L'étude, réalisée récemment, a fait appel à 230 gestionnaires et directeurs
aux États-Unis. Les résultats sont
surprenants : par exemple, nous apprenons que 92% des gestionnaires aimeraient
intégrer des principes
spirituels dans leurs organisations mais qu'ils s'empêchent de le faire
pour plusieurs raisons, tel le manque
d'exemples et de modèles pratiques, le besoin de rester critiques et de
ne pas s'associer avec le mouvement
du "Nouvel Âge" ou la volonté de respecter les autres et eux-mêmes.

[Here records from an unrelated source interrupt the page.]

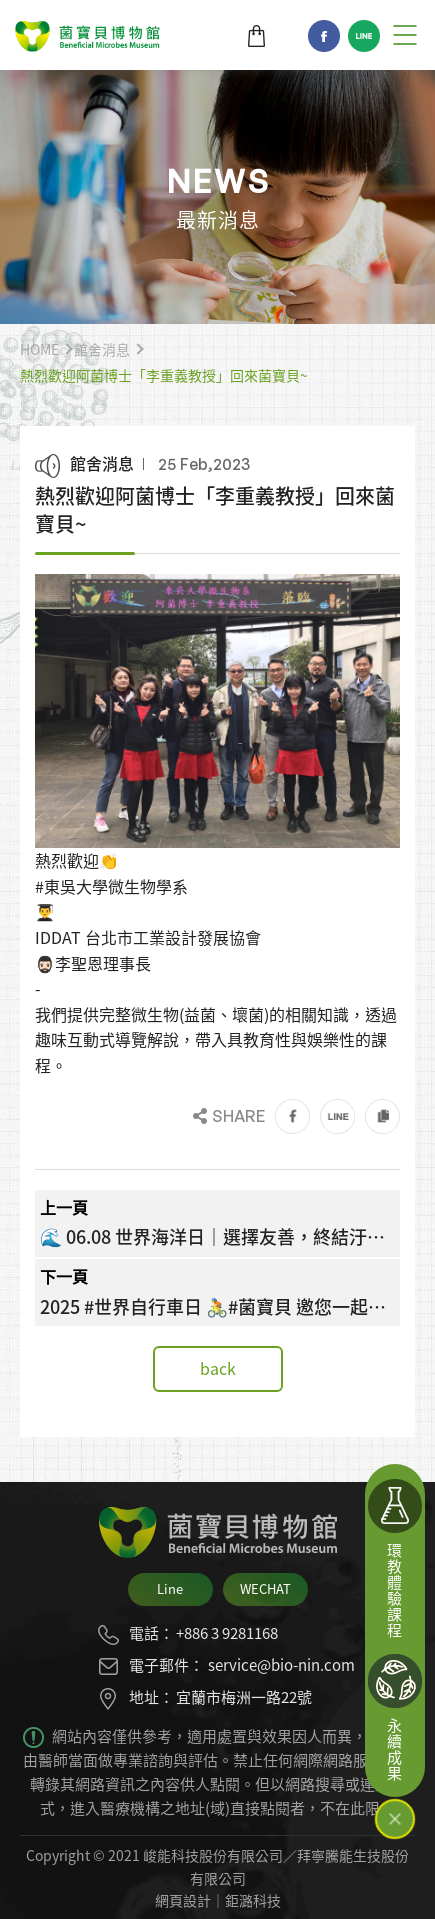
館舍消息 (102, 349)
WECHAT (265, 1588)
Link (382, 1116)
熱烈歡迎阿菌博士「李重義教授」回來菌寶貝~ (164, 375)
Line (364, 36)
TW (287, 36)
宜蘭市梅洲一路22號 (244, 1697)
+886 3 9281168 (227, 1633)
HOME (39, 349)
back (218, 1368)
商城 (256, 36)
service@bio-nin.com (281, 1665)
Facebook (324, 36)
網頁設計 (183, 1900)
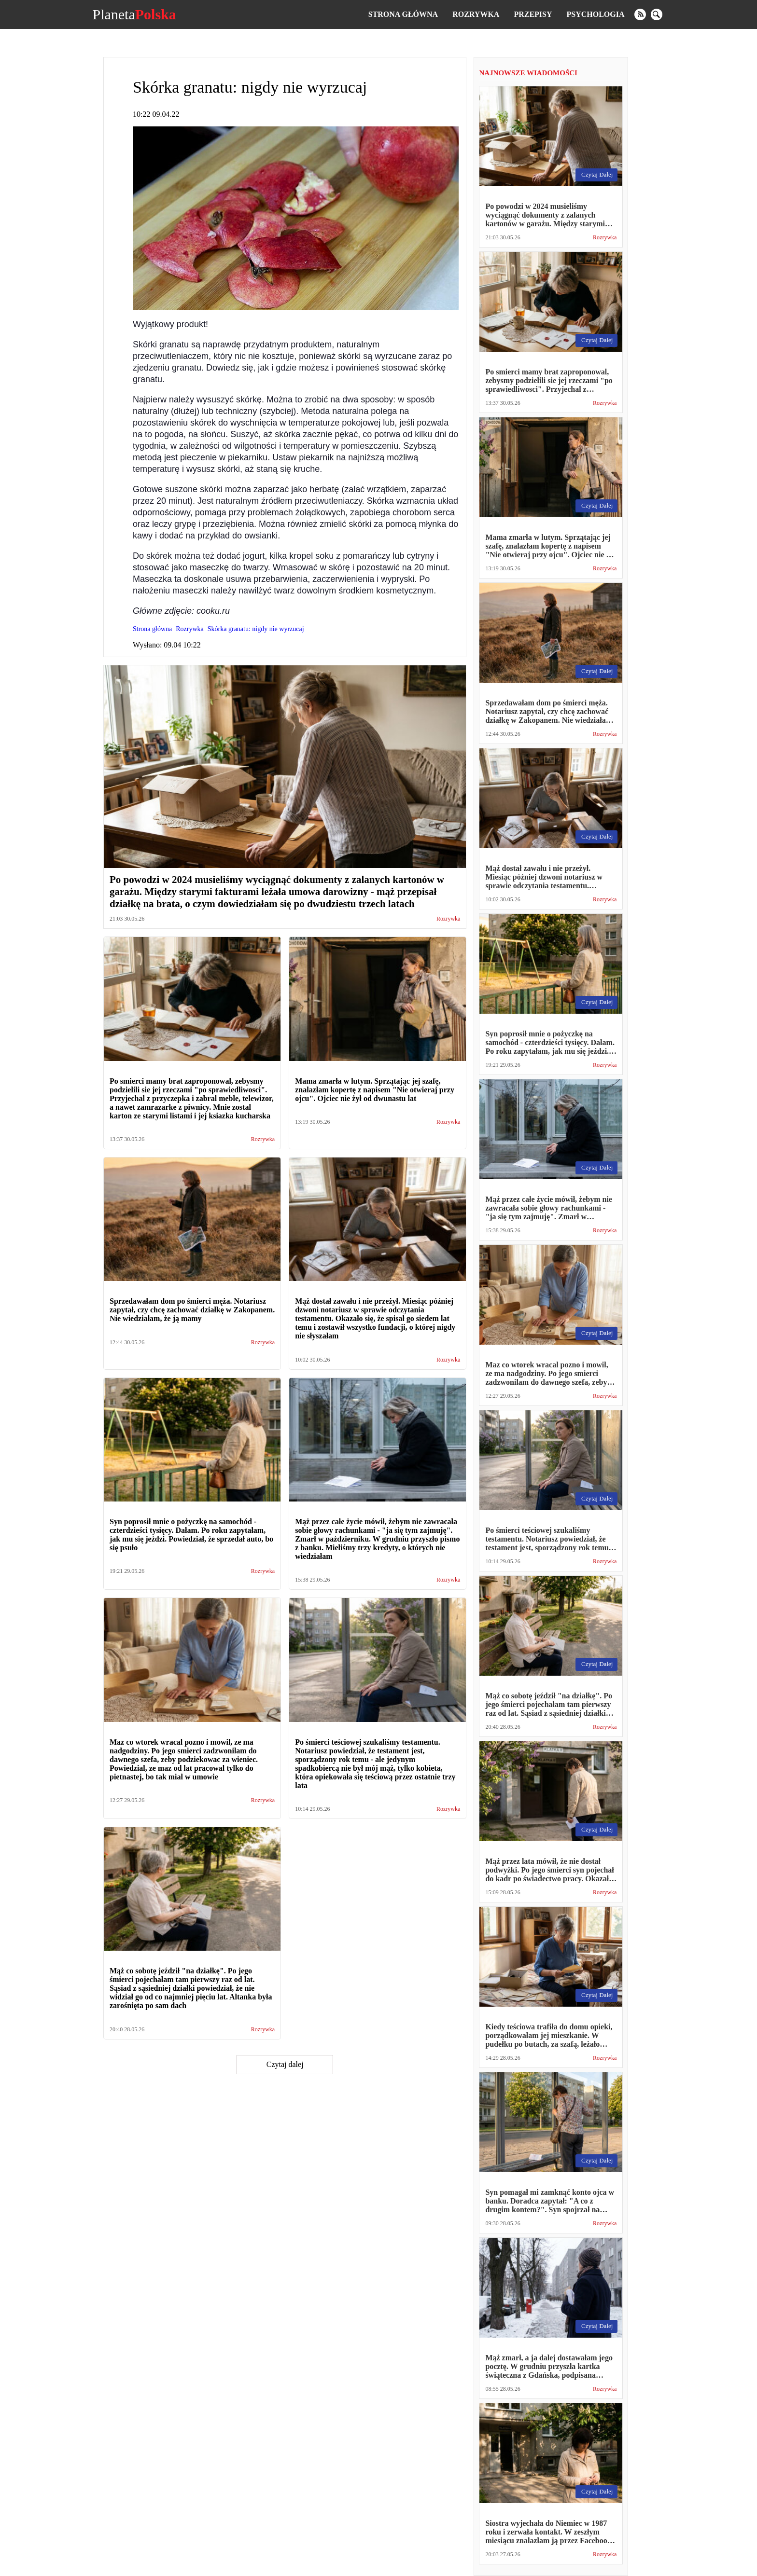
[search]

De plus, ces gestionnaires établissent
clairement la distinction entre la notion de spiritualité et celle de
la religion. Ils sont tous et toutes d'accord
pour dire que davantage de spiritualité au travail les aiderait à vivre
une vie plus intégrée et donnerait à leurs
organisations une réputation de "qualité mondiale". Cette enquête
importante nous révèle aussi quelques
conditions et processus nécessaires pour que la pratique du management
devienne plus spirituelle et éthique :
le besoin d'une crise pour déclencher le processus de transformation;
le besoin d'une aspiration éthique plus
élevé ainsi que des règles déontologiques différentes; le besoin de remettre
en question la pensée
traditionnelle qui veut que la spiritualité ne soit que personnelle, et
faire en sorte qu'elle devienne aussi ine la
spiritualité puisse d'institutionnaliser. Le chapitre conclut avec une
typologie des diverses voies que peuvent
prendre les organisations pour se transformer. Ian Mitroff exprime aussi
l'outrage moral qu'il ressent du fait que
la recherche scientifique, en sciences administratives, ait jusqu'à maintenant
ignoré un sujet d'étude si
important.
Chapitre
3
La "crise du croire" en entreprise et
la nécessité
d'un dialogue sur la signification du travail
Solange
Lefebvre
Dans ce chapitre, Solange Lefebvre, en tant que théologienne et anthropologue,
retrace les différentes
significations attribuées aux notions de religion, de spiritualité et
de travail à travers les siècles et suggère que
la "crise du croire" observée actuellement en entreprise et
dans la société en général requiert l'urgente tenue
d'un dialogue sérieux sur ces notions. En se basant sur des entrevues
très élaborées qu'elle a réalisée en
entreprise, elle aborde les tabous entourant les notions de spiritualité
et de religion en entreprise et les
connotations négatives attachées généralement au travail. Elle insiste
aussi sur les besoins de "respect" et de
"raccord" exprimés par de nombreuses personnes face à leur expérience
vécue de "fragmentation", expérience
évoquée par Ian I. Mitroff dans le chapitre précédent.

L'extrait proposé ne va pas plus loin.